Are limitations of CPU speed and memory prevent us from creating AI systems?

Many technology optimists say that in 15 years the speed of computers will be comparable with the speed of the human brain. This is why they believe that computers will achieve the same level of intelligence as humans.
If Moore's law holds, then every 18 months we should expect doubling of CPU speed. 15 years is 180 months. So, we will have the doubling 10 times. Which means that in 15 years computer will be 1024 times faster than they are now.
But is the speed the reason of the problem? If it is so, we would be able to build an AI system NOW, it would just 1024 times slower than in 15 years. Which means that to answer a question it will need 1024 second (17 minutes) instead of acceptable 1 second. But do we have now strong (but slow) AI system? I think no. Even if now (2015) we give to a system 1 hour instead of 17 minutes, or 1 day, or 1 month or even 1 year, it still will be unable to answer complex questions formulated in natural language. So, it is not the speed that causes problems.
It means that in 15 years our intelligence will not be 1024 faster than now (because we have no intelligence). Instead our "stupidity" will be 1024 times faster than now.
We need both faster hardware and better algorithms. Of course speed alone is not enough as you pointed out.
We need self-modifying meta-learning algorithms capable of creating hypotheses and performing experiments to verify them (like humans do). Systems that are learning to learn and self-improving. Algorithms that can prove that given self-modification is optimal in certain sense and will lead to even better self-modifications in the future. Systems that can reflect on and inspect their own software (can you call it consciousness ?). Such research is being done and may create superhuman intelligence in the future or even technological singularity as some believe.

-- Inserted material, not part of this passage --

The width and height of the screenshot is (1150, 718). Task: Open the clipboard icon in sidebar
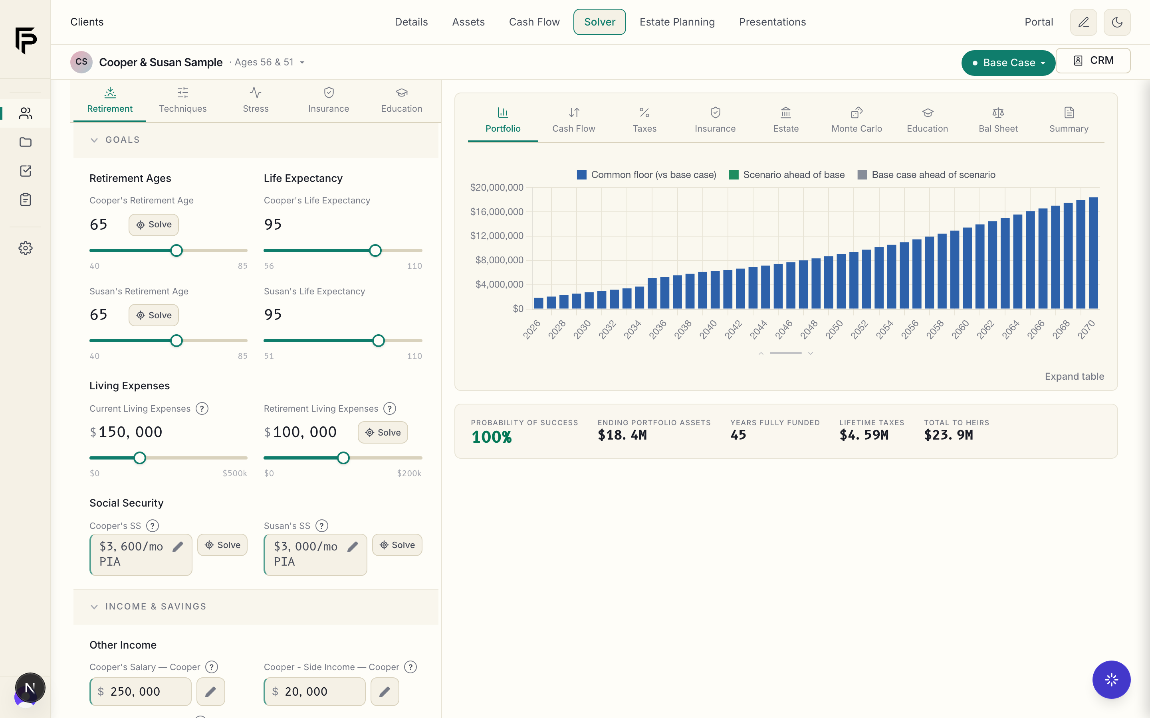pos(25,199)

There is one problem with this approach, though. People doing this research usually assume that consciousness is computable. That it is all about intelligence. They don't take into account experiences like pleasure and pain which have nothing to do (in my opinion) with computation nor intellect. You can understand pain through experience only (not intellectual speculation). Setting variable pleasure to 5 or behaving like one feels pleasure is very different from experiencing pleasure. Some people say that feelings originate in brain so it is enough to understand brain. Not necessarily. Child can ask: "How did they put small people inside TV box ?". Of course TV is just a receiver and there are no small people inside. Brain might be receiver too. Do we need higher knowledge for feelings and other experiences ?

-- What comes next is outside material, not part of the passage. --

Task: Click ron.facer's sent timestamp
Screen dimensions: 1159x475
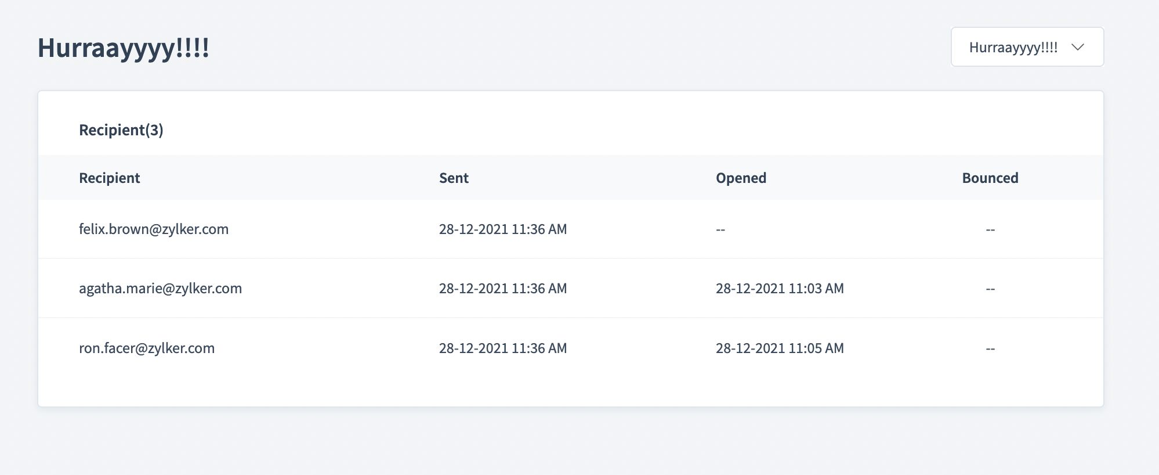Action: (502, 348)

The answer has to be answered in the context of computation and complexity.
Every algorithm has its own complexity and running time (See Big O notation). There are problems which are non-computable problems such as the halting problem. These problems are proven that an algorithm does not exists independent of the hardware.
Computable algorithms are described in the number of steps required with respect to the input to solve an algorithm. As the number of input increases, the execution time of the algorithm also increases. However, these algorithms can be categorized into two: exponential time algorithms and non-exponential time algorithms. Exponential time algorithms increases drastically with the number of input and becomes intractable.
These executing time of these problems can be improved with better hardware however the complexity will always be the same. This means that no matter what the CPU uses, the execution time will always require the same number of steps. This means that the hardware is important to provide an answer in less time but the hardness of the problem will always remain the same. Thus, the limitation of the hardware is not preventing us from creating an AI system. For instance, you can use parallel programming (ex: GPU) to improve the execution time of the algorithm drastically but the algorithm is still the same as a normal CPU algorithm.
I would say no. As you showed, speed is not the only factor of intelligence. I for one would think Language is, yes language. Language is the primary skill we learn as humans, so why not for computers? Language gives an understanding that can be understood across the globe, given you know that language. Humans use nonverbal and verbal language to communicate. But I honestly think it really works something like this:
Humans go through experiences. These experiences have a bigger impact on our lives the closer we are to our birth date, or the more emotional they are. For example, the first time we are told no means ALOT more to us as an infant than as a 70 year old adult. These get stored as either long term or short term memory and correlated to that event later on in life for reference. We mainly store events to learn from them to prevent negative experience or promote positive experiences.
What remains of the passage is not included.